- Work to complete
Go to the line below containing "Image resolution: width=2576 pixels, height=1250" and print exactly from there through the line containing "Given: Delete the t/1/2/test subscription", both included. Print nothing else.

-- Provided data follows --

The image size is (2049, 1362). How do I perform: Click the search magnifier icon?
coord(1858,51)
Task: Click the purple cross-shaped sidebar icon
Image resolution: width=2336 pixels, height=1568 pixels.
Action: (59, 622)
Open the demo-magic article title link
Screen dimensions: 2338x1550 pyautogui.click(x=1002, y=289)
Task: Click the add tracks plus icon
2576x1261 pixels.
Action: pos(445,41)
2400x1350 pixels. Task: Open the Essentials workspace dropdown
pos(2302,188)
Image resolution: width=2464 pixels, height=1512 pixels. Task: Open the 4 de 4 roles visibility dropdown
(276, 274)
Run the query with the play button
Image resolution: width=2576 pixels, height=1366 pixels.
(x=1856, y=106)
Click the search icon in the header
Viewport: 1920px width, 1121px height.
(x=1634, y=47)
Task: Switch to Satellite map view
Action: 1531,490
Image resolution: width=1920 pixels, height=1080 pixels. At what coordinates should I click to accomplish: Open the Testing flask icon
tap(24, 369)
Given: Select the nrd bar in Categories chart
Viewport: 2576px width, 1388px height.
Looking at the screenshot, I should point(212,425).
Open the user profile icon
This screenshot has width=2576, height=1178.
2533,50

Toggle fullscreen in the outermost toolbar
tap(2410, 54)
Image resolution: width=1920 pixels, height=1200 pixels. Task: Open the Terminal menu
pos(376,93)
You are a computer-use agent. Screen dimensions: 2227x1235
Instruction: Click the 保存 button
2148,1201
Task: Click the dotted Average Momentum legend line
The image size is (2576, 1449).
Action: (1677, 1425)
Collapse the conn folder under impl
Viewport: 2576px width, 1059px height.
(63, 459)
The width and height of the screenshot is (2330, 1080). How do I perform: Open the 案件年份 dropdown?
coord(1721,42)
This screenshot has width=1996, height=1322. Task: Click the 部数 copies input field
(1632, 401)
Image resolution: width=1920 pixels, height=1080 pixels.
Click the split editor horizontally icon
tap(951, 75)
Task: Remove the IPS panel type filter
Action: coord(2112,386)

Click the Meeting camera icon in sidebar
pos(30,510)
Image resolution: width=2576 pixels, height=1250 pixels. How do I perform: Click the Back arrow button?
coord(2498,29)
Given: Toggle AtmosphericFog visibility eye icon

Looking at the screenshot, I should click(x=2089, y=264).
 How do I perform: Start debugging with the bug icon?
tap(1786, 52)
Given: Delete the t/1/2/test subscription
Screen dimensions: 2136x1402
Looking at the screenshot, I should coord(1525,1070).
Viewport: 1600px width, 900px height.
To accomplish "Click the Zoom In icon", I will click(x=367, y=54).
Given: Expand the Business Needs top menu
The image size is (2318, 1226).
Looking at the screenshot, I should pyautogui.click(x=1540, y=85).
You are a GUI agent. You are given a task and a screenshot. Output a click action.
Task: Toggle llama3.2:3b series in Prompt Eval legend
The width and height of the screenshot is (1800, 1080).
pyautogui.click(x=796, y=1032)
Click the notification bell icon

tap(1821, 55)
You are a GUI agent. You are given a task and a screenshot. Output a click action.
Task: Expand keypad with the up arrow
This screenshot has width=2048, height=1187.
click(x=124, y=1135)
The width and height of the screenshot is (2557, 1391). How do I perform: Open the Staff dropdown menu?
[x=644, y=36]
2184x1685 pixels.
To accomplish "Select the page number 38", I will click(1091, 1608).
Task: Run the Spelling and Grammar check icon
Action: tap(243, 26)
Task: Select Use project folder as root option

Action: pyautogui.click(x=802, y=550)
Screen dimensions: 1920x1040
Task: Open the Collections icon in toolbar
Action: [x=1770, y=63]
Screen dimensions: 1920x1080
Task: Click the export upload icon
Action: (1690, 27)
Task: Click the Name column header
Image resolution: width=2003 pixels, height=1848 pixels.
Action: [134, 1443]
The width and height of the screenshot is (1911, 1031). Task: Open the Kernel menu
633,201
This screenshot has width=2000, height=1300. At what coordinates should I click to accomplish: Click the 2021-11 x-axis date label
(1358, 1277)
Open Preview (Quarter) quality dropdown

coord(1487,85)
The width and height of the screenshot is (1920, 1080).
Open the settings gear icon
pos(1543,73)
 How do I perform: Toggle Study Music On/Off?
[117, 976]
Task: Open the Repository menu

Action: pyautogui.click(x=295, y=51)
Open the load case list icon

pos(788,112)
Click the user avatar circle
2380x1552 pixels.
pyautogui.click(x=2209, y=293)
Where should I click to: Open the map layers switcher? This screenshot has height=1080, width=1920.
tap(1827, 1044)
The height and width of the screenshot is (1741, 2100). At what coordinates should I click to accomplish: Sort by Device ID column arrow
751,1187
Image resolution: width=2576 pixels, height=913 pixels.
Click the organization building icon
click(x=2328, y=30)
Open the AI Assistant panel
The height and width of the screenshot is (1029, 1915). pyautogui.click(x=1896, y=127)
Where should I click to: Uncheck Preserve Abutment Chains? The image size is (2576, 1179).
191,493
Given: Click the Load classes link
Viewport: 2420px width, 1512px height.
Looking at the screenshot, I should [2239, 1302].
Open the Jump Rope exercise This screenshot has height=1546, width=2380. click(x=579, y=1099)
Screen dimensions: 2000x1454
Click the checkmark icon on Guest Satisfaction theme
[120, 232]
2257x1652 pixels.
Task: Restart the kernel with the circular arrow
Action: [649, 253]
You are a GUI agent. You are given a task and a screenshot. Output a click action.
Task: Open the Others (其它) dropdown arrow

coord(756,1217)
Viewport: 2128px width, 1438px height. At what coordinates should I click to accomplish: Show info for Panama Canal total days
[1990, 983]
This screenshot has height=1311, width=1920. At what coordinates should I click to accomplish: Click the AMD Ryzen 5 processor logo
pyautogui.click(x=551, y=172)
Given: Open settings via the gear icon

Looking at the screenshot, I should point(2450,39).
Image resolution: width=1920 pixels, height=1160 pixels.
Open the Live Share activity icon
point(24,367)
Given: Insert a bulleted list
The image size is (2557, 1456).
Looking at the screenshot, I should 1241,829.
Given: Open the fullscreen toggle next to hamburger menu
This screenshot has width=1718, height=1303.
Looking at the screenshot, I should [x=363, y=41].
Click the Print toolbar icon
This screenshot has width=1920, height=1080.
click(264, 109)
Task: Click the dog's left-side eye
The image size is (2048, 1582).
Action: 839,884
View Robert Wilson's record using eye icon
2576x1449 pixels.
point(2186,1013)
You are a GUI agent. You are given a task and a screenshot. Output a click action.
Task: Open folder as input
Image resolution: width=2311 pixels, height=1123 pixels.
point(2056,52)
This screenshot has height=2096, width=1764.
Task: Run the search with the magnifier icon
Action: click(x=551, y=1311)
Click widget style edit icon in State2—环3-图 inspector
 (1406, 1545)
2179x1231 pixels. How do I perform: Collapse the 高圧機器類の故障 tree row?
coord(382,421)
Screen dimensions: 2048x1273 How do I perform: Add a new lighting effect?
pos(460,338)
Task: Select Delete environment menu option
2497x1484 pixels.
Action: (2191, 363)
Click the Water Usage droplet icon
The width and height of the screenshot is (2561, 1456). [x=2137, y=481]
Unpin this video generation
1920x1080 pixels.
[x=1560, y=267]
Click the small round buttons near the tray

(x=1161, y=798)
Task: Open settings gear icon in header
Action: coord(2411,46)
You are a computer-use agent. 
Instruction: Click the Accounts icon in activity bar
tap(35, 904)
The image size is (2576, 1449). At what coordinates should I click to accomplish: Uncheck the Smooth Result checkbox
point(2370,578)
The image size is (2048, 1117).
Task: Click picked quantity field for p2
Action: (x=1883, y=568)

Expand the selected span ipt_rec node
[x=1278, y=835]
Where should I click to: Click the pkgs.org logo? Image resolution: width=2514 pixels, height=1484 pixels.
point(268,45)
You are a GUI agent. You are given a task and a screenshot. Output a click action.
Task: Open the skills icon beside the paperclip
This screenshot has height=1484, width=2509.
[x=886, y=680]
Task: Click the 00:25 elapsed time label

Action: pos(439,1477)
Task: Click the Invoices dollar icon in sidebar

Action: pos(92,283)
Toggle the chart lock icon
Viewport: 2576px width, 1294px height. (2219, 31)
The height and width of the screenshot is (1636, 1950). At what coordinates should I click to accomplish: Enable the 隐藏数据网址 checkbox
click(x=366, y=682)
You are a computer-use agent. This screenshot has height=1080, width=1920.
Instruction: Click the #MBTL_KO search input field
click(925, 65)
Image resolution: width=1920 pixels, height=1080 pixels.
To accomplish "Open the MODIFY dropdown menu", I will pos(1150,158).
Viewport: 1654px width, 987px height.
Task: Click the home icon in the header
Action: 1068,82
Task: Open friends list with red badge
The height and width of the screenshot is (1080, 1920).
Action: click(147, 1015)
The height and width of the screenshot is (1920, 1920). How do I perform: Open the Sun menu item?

-- Provided data concluded --

- Output for this task
Image resolution: width=2576 pixels, height=1250 pixels. How do I perform: Click the Back arrow button?
coord(2498,29)
Given: Toggle AtmosphericFog visibility eye icon

Looking at the screenshot, I should click(x=2089, y=264).
 How do I perform: Start debugging with the bug icon?
tap(1786, 52)
Given: Delete the t/1/2/test subscription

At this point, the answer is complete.